Your output should be an exact copy of the records, with no pictures in it.

**RECORDS SHOWN**

┌────────

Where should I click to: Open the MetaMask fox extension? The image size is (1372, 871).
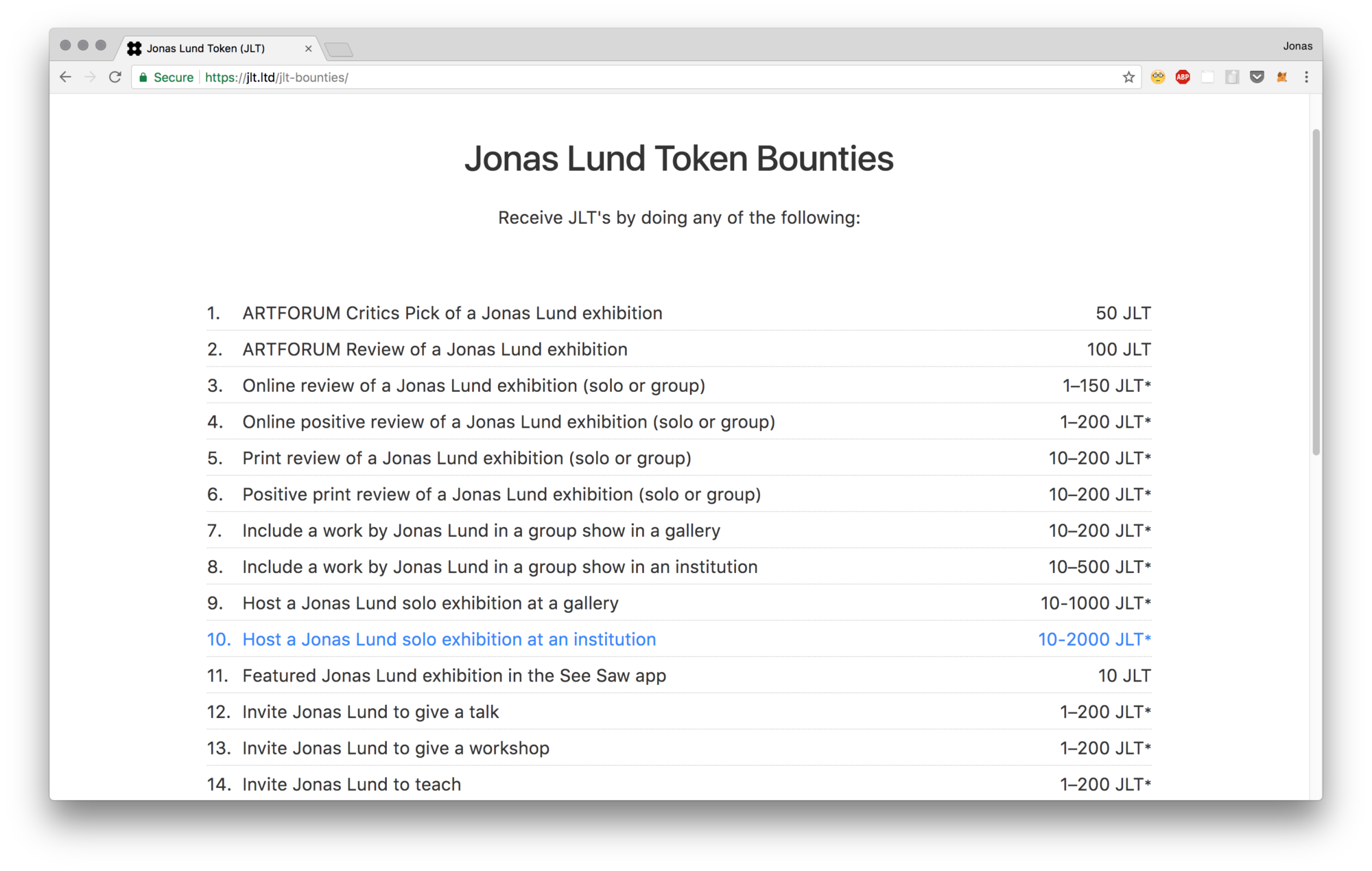(x=1281, y=78)
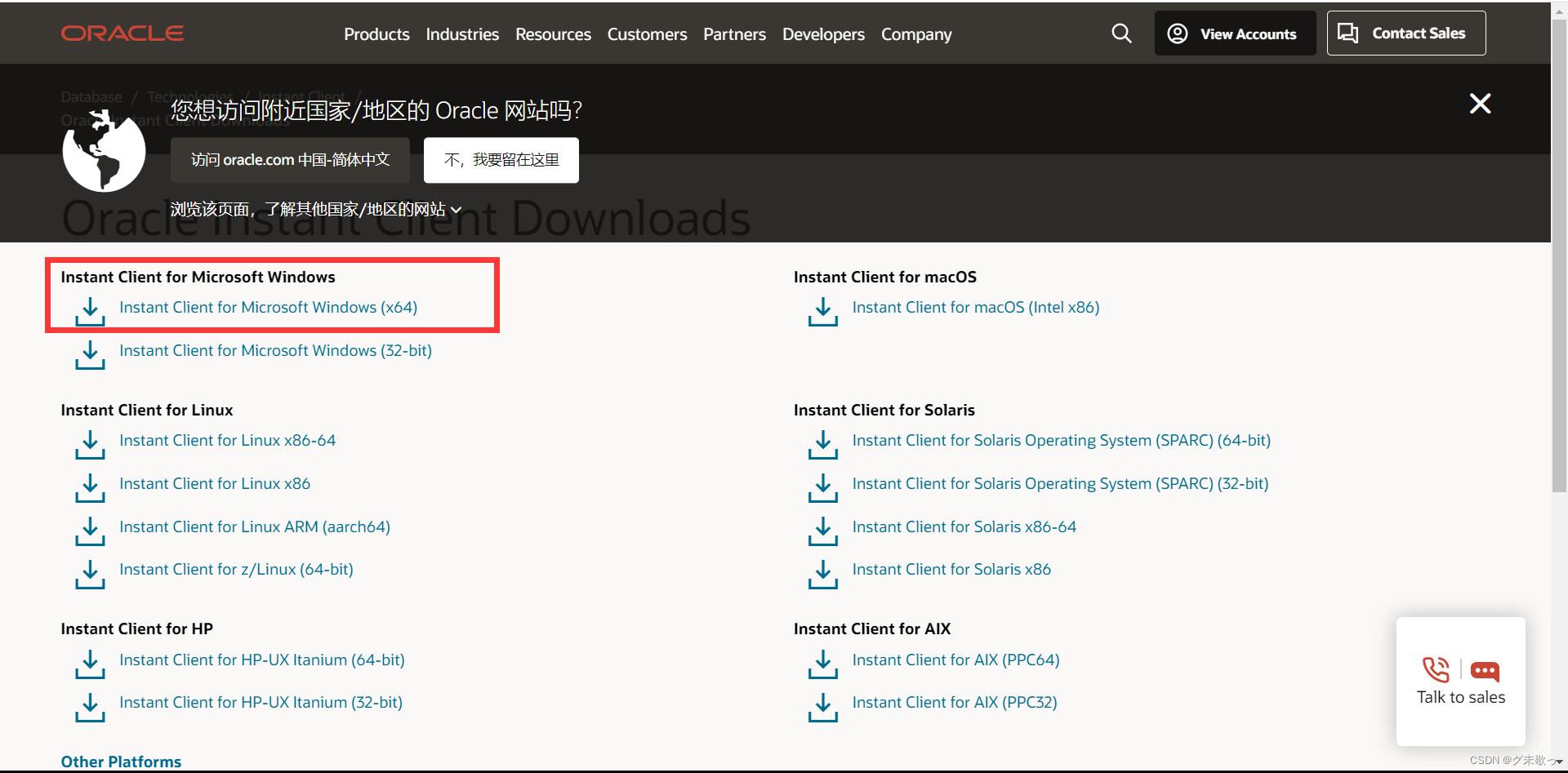This screenshot has height=773, width=1568.
Task: Dismiss the country suggestion dialog with the X
Action: pos(1481,104)
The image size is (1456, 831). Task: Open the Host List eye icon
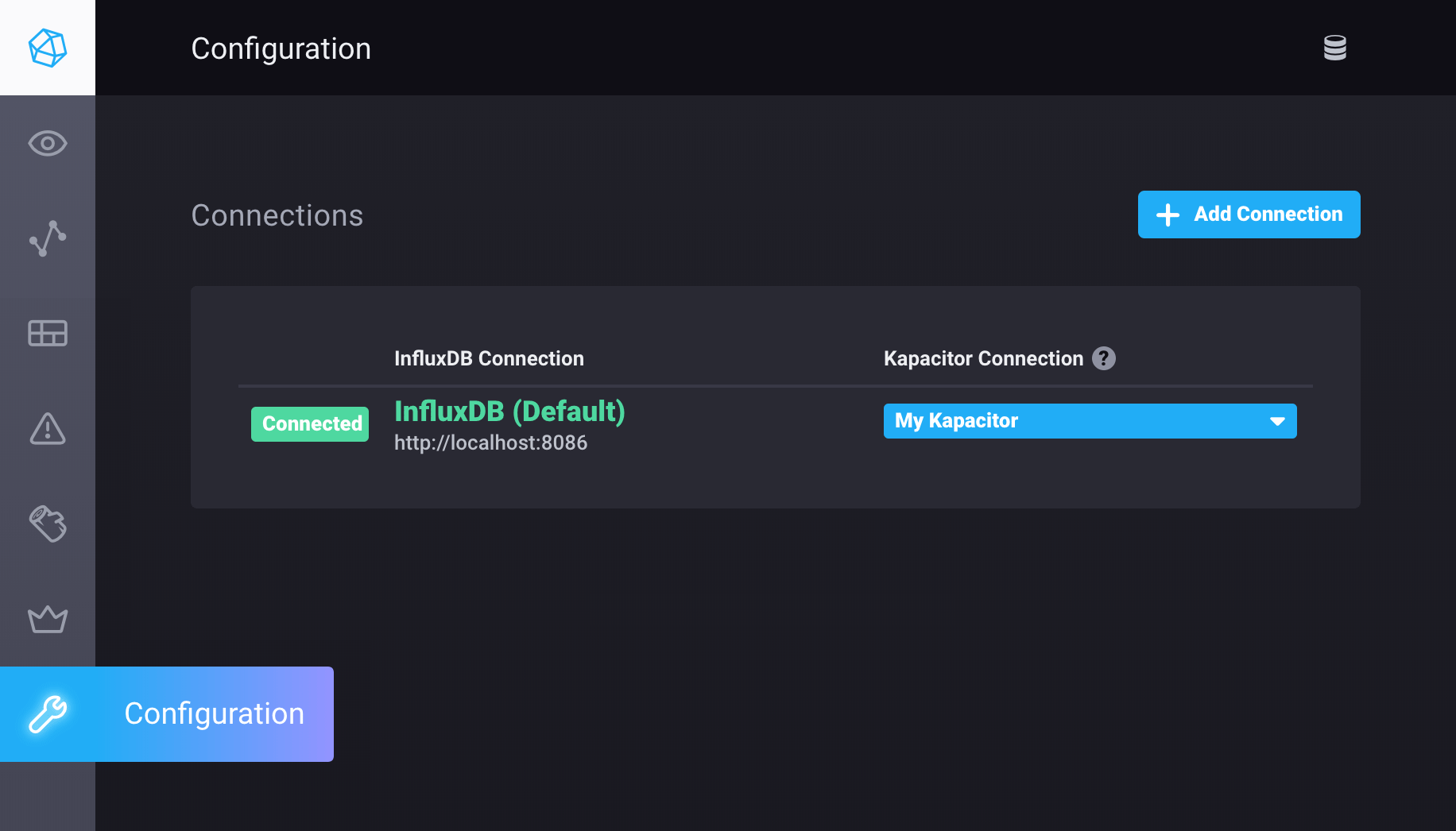pos(47,143)
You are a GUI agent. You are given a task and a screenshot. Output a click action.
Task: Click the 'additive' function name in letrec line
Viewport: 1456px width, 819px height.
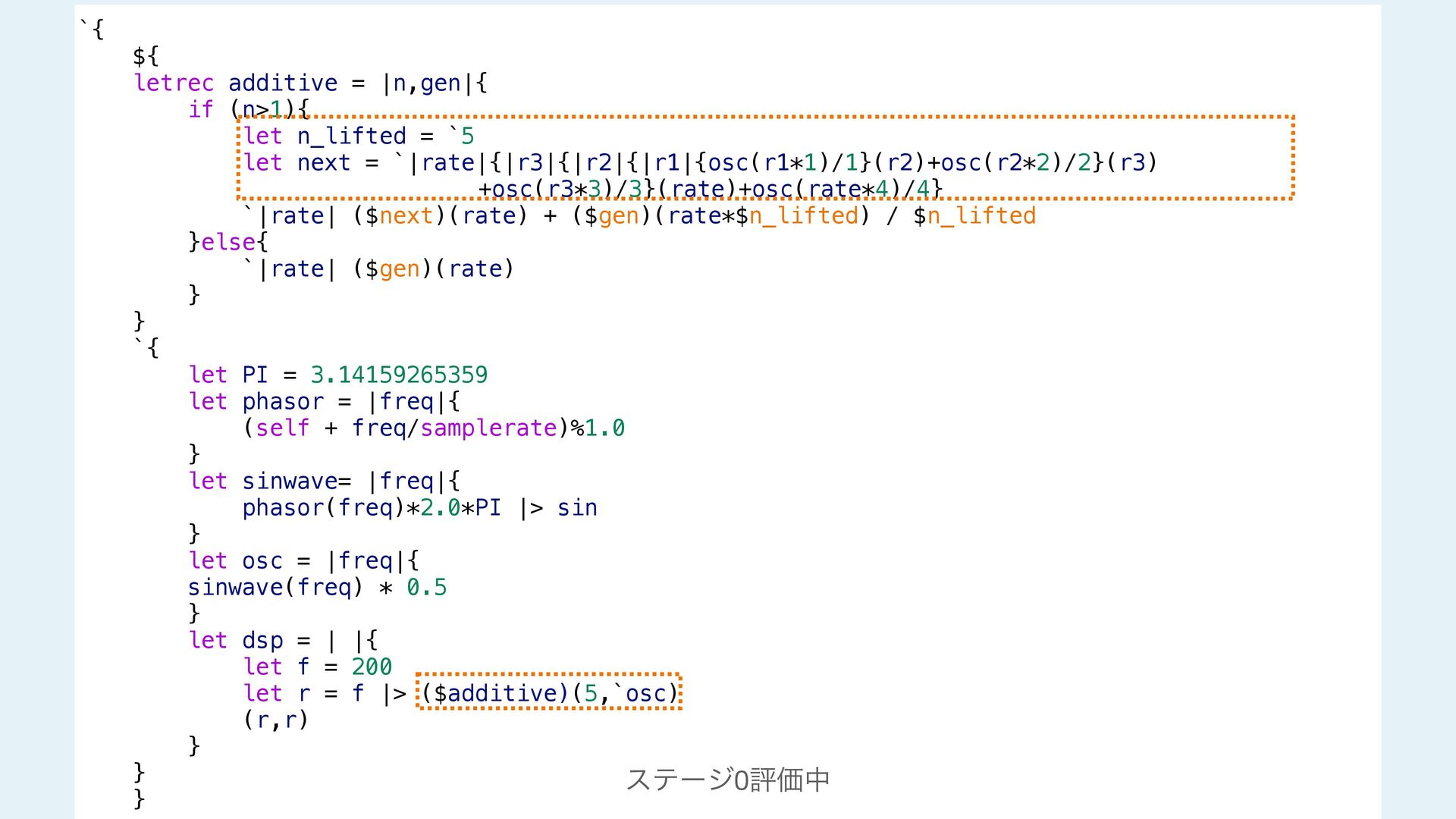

└────────

**EXERCISE RESPONSE**
Where should I click to: Open the MetaMask fox extension? The image size is (1372, 871).
(x=1281, y=78)
This screenshot has height=773, width=1568.
Task: Dismiss the country suggestion dialog with the X
Action: pos(1481,104)
The image size is (1456, 831). Task: Open the Host List eye icon
pos(47,143)
You are a GUI agent. You are given a task and a screenshot. Output a click action.
Task: Click the 'additive' function name in letrec line
Viewport: 1456px width, 819px height.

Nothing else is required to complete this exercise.